In one of her first moves as governor, Wanda Vázquez announced late Sunday that she was suspending a pending $450,000 contract that is part of the program to rebuild and strengthen the island’s power grid, which was destroyed by Hurricane Maria nearly two years ago.
“There is no room in this administration for unreasonable expenses,” said Vázquez, who on Wednesday became Puerto Rico’s third governor in a week following popular protests that resulted in political turmoil.
Puerto Rico’s Electric Power Authority, which is more than $9 billion in debt, had been expected to sign the contract with Stantec, a consulting firm based in Canada. Vázquez did not explain why she was suspending the deal, saying only that transparency is a priority for her administration.
However, a power company spokesman emailed a statement to The Associated Press saying that PREPA executive director José Ortiz planned to meet with Vázquez on Monday to explain why it was important to sign the contract. Ortiz said the contract has to be submitted before Oct. 6 so the U.S. territory can obtain federal hurricane recovery funds.
A Stantec official based in Puerto Rico did not respond to a request for comment.

__________________________________________________

PROBLEMS TO SOLVE
a - Translate this sentence from the article on Puerto Rico's power contract into Spanish: "A Stantec official based in Puerto Rico did not respond to a request for comment."
b - Pull out everything in the article on Puerto Rico's power contract from "Puerto Rico’s Electric" down to "request for comment.", copying it word for word.
The material that follows has no connection to the article on Puerto Rico's power contract.

DATA EXTRACT
__________________________________________________

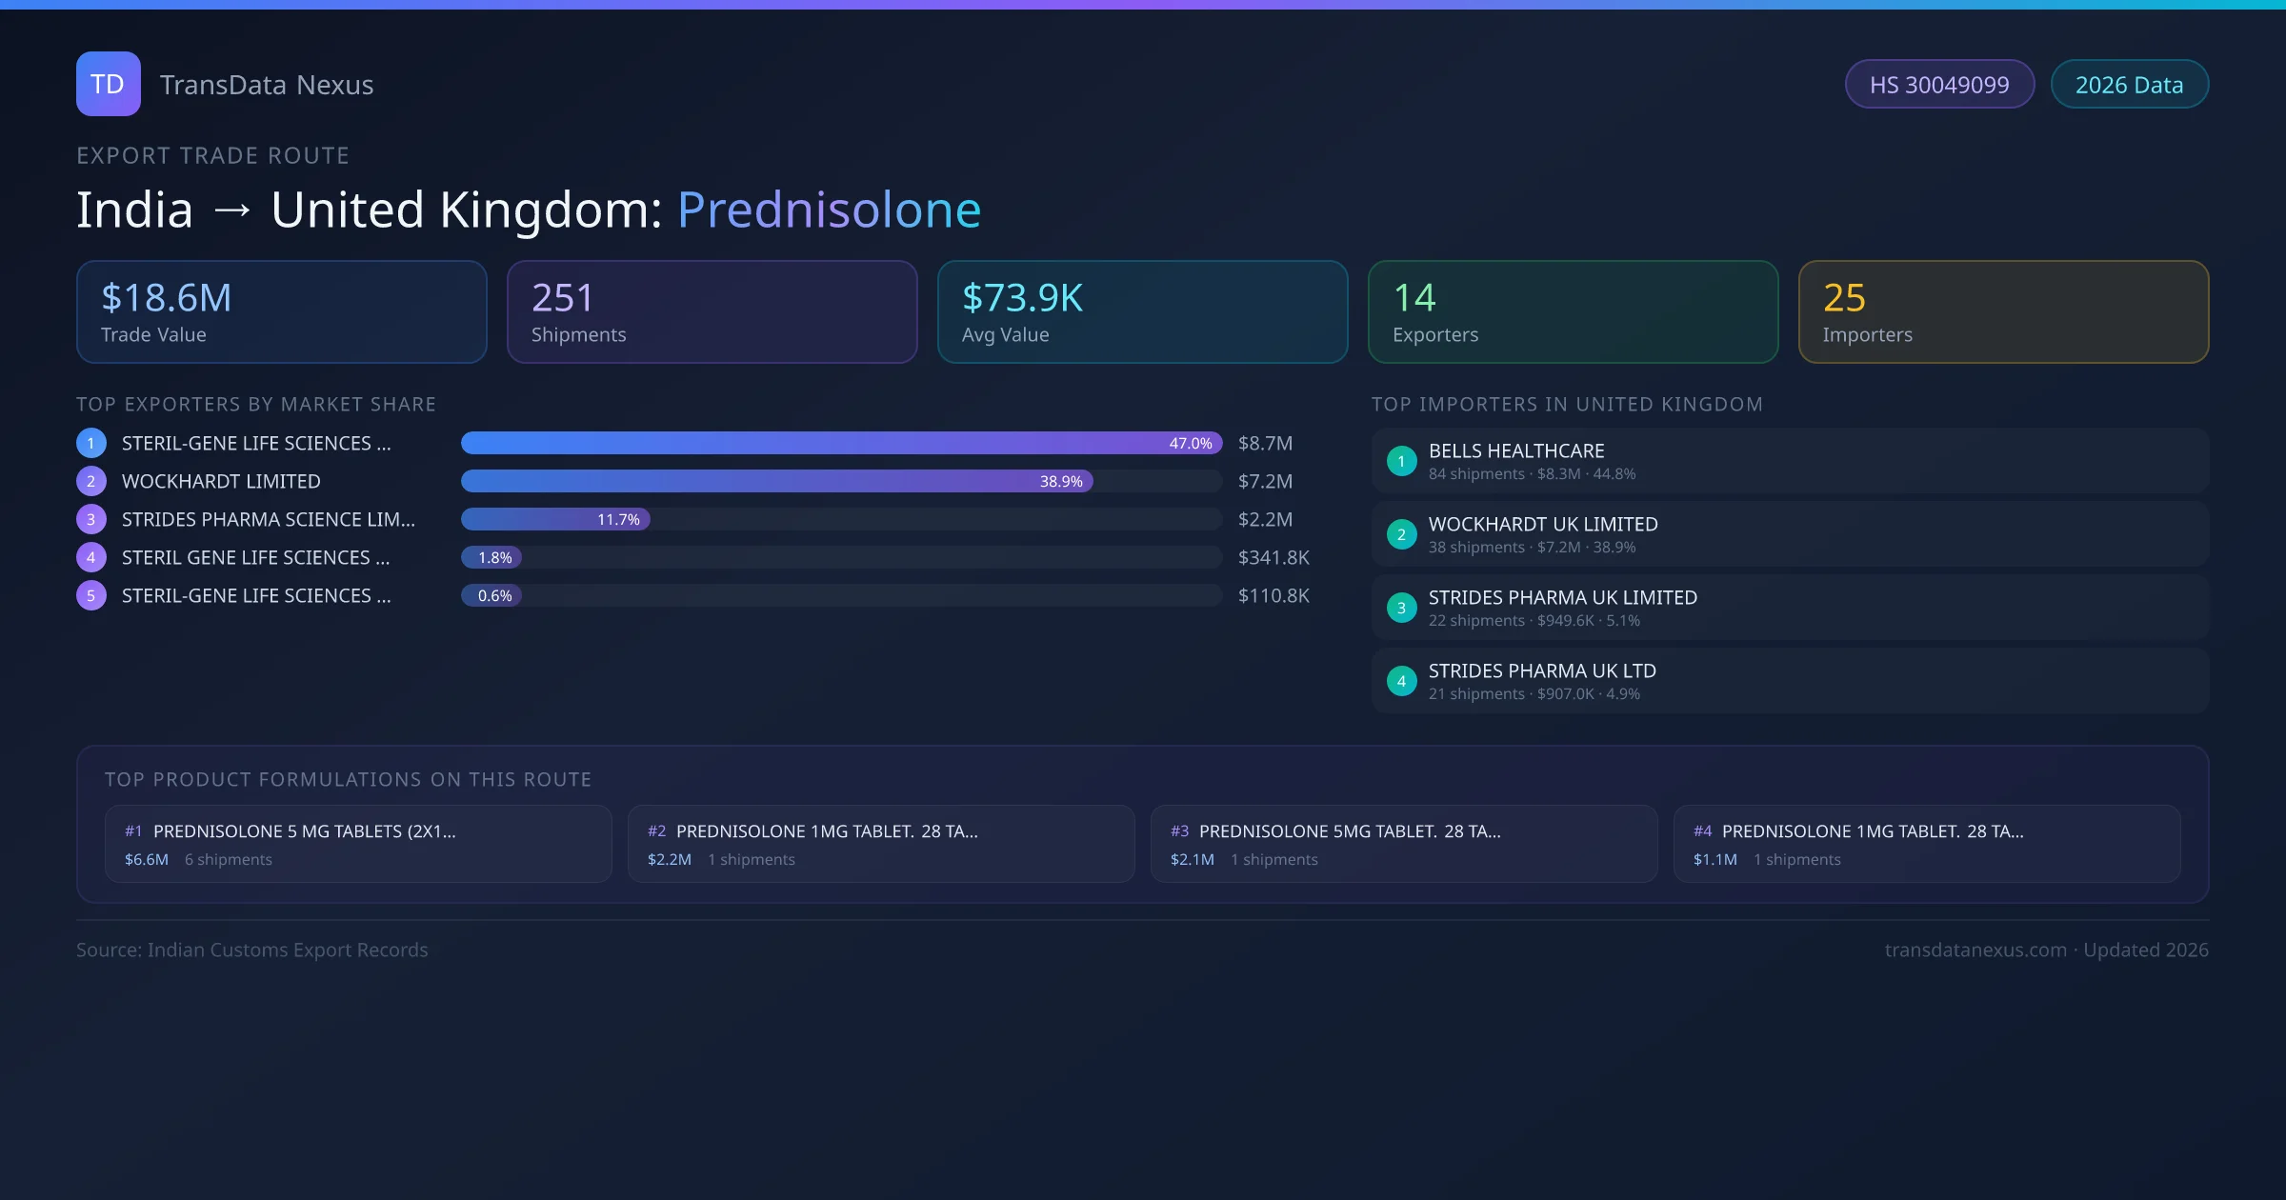2286x1200 pixels.
Task: Click the transdatanexus.com footer link
Action: click(1975, 950)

__________________________________________________

ANSWERS FOR THE EXERCISE
a - Un funcionario de Stantec con sede en Puerto Rico no respondió a una solicitud de comentarios.

b -
Puerto Rico’s Electric Power Authority, which is more than $9 billion in debt, had been expected to sign the contract with Stantec, a consulting firm based in Canada. Vázquez did not explain why she was suspending the deal, saying only that transparency is a priority for her administration.
However, a power company spokesman emailed a statement to The Associated Press saying that PREPA executive director José Ortiz planned to meet with Vázquez on Monday to explain why it was important to sign the contract. Ortiz said the contract has to be submitted before Oct. 6 so the U.S. territory can obtain federal hurricane recovery funds.
A Stantec official based in Puerto Rico did not respond to a request for comment.